Task statement =>
Can you reproduce every line of the records below word for word, leaving out the pictures?

Records for this exercise =>
-- begin --

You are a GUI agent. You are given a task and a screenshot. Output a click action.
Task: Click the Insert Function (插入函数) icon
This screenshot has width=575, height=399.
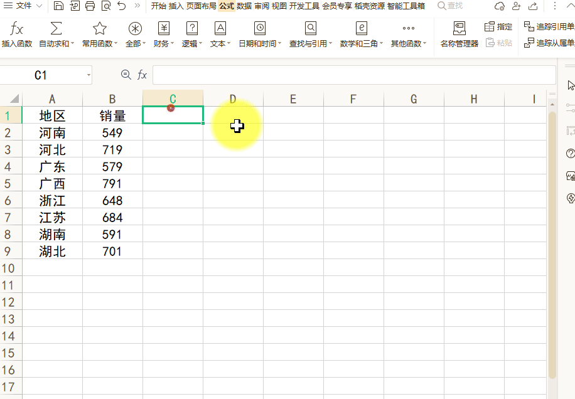pos(17,29)
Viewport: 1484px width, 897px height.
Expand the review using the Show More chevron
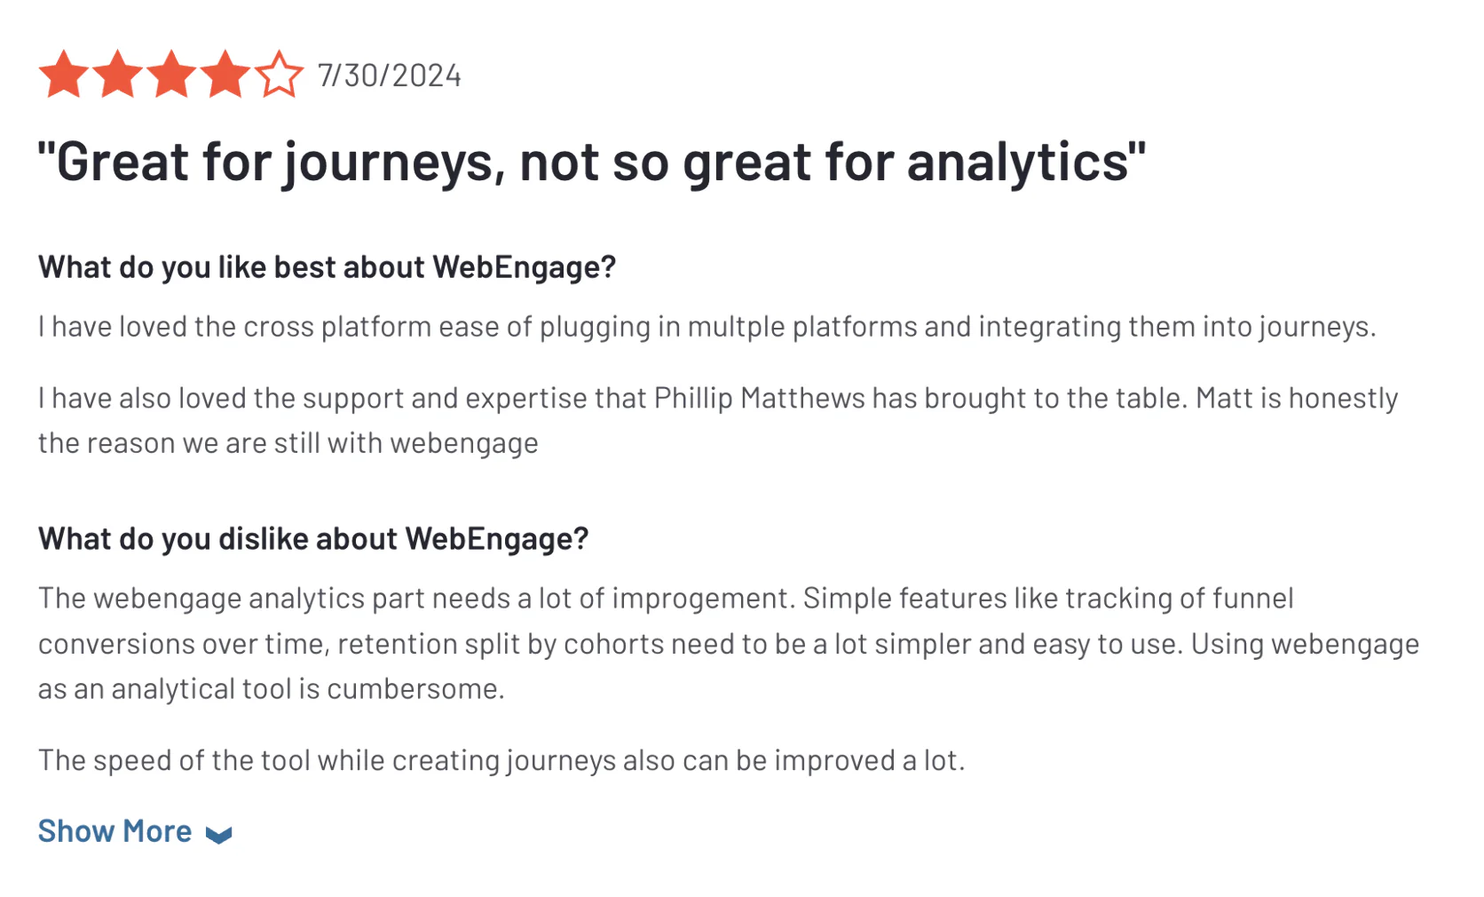pos(218,834)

-- end --

Output for this exercise =>
You are a GUI agent. You are given a task and a screenshot. Output a click action.
Task: Click the Insert Function (插入函数) icon
This screenshot has width=575, height=399.
pos(17,29)
Viewport: 1484px width, 897px height.
Expand the review using the Show More chevron
pos(218,834)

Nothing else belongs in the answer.